Saturday, March 26, 2011
The Adventures of Potty Boy, The Bandit And Mr. Footprint
Once again, names have been changed to protect the not-so-innocent.
We are in the worst stage of potty training. Also known as the "Please, please Mommy is begging you to poop in the potty" phase. I've changed enough poopy underwear to last me several lifetimes.
Since the boys are pretty predictable, I've been putting them on the potty about the time they usually do the deed and trying to keep them there for 5-10 minutes so they can go in the potty. It reminds me a lot of the early days of potty training.
Unfortunately, the boys have the run of the house now and are into a lot more things than they were in the early days. Which means that the other two get into a lot more trouble when I'm in the bathroom doing tricks to keep someone occupied long enough to do the deed.
Which brings us to what happened the other day...
After 15 minutes on the potty and no results, I put a certain boy in undies and sent him on his way. Not two minutes later I glanced over to see he had "the face." I grabbed him and raced to the potty saying, "Don't poop, don't poop, don't poop! Let's poop in the potty!" When I got him there, he had the job partly done, so I put him on the potty and encouraged him to finish on the potty. (Please, please, I'm begging you!)
About that time I heard major commotion from outside the bathroom, so I told Potty Boy to stay on the potty and stepped out to see what was going on. It took me a couple minutes to break up the fight.
When I returned to the bathroom I found Potty Boy was no longer on the potty.
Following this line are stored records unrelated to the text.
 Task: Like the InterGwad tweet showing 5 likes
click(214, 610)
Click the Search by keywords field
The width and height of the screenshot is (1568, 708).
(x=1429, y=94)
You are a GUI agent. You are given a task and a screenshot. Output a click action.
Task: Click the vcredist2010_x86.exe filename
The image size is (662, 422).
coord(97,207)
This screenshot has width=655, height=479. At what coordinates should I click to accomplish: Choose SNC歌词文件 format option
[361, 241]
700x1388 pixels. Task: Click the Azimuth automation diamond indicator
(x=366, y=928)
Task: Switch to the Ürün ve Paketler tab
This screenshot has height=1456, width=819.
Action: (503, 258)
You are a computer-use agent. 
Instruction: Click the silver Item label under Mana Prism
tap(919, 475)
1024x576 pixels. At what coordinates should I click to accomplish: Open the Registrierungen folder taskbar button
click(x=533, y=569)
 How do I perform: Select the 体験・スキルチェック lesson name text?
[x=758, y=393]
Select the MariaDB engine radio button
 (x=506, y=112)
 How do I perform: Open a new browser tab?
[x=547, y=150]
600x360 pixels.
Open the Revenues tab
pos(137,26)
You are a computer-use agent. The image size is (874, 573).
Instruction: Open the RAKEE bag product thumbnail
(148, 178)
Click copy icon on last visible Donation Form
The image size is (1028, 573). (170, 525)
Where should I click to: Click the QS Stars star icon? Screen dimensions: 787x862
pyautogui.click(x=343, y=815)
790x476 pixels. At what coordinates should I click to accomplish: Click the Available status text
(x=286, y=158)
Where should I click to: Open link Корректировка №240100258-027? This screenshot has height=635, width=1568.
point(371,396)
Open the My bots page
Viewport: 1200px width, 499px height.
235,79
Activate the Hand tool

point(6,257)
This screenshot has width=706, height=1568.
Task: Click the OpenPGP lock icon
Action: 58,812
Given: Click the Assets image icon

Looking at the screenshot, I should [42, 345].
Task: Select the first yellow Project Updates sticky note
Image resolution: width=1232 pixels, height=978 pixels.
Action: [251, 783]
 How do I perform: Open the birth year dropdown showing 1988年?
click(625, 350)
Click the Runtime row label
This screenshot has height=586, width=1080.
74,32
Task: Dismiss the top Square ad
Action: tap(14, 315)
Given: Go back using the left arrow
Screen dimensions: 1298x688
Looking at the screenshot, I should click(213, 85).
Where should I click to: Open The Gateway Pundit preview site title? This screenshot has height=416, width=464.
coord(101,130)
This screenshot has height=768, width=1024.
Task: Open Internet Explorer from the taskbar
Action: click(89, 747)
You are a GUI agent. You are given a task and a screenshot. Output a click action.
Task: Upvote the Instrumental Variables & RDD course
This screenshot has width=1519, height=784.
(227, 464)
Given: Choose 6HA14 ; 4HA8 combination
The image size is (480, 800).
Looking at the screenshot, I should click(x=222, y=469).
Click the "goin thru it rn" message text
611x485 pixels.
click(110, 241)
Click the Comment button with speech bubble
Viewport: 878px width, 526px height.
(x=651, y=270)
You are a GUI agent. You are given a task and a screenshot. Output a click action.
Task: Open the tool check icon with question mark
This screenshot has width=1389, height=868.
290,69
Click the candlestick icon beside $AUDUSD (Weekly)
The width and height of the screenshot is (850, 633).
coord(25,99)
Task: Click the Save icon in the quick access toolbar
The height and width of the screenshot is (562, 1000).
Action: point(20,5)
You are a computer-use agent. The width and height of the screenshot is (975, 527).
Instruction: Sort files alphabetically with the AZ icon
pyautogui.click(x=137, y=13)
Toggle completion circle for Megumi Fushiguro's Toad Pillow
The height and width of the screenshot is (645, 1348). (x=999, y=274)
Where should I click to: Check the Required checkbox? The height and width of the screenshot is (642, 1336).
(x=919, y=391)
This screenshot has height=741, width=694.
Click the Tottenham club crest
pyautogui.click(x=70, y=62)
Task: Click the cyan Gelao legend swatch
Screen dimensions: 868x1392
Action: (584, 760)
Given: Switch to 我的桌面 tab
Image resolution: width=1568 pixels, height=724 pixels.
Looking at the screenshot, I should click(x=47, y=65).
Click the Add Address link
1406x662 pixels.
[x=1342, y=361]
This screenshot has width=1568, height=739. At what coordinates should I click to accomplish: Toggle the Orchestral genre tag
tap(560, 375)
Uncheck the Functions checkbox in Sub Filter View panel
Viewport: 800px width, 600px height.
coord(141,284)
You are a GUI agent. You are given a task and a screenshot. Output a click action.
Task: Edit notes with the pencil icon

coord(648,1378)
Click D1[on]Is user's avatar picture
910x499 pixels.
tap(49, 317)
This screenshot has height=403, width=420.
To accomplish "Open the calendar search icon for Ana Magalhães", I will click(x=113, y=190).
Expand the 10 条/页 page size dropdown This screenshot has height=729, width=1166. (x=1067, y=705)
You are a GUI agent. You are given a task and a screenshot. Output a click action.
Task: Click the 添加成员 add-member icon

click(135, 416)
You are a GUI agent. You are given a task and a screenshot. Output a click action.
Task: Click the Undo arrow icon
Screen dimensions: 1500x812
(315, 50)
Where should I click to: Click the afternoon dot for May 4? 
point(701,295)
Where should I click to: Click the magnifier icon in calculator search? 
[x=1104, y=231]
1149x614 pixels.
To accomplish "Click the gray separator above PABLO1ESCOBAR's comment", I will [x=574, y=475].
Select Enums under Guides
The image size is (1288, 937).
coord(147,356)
And what should have been in the potty was everywhere. There was poop on the potty seat, on the wall, on the bath mat, on the tub, on the stool, and on the sink. There was poop everywhere except where it belonged.
I grabbed for the poopy-bottomed, poopy-handed boy and started to clean him up. Then I realized that he had also unrolled the entire roll of toilet paper and put it in the potty.
That's when I heard a crash and laughing from the kitchen. I grabbed the now-clean, but bare-bottomed boy and put him in his crib for a time-out. When I came out of his room I found one of his brothers walking down the hallway chugging half and half straight from the carton. The carton that had been in the fridge.
I took the carton away, grabbed the Half and Half Bandit by the hand and followed the trail of liquid back to the kitchen.
Turns out that the safety latch on the fridge had finally given out under excessive pressure. Sloppy joe meat and a trail of tomato-sauce footprints covered the floor.
I hollered for a time out and the culprits sat immediately. Which was convenient, since I needed to clean Mr. Footprint's feet.
I told them to STAY RIGHT THERE while I cleaned up the worst of the kitchen floor and got Potty Boy out of his crib.
I sat all three boys on the floor and was about to deliver a stern lecturing about listening to Mommy, not opening the refrigerator, and a few other things when the Half and Half Bandit looked up at me and grinned.
"That was YUMMY, Mommy!"
And I was forced to send them off to play before they saw me laugh.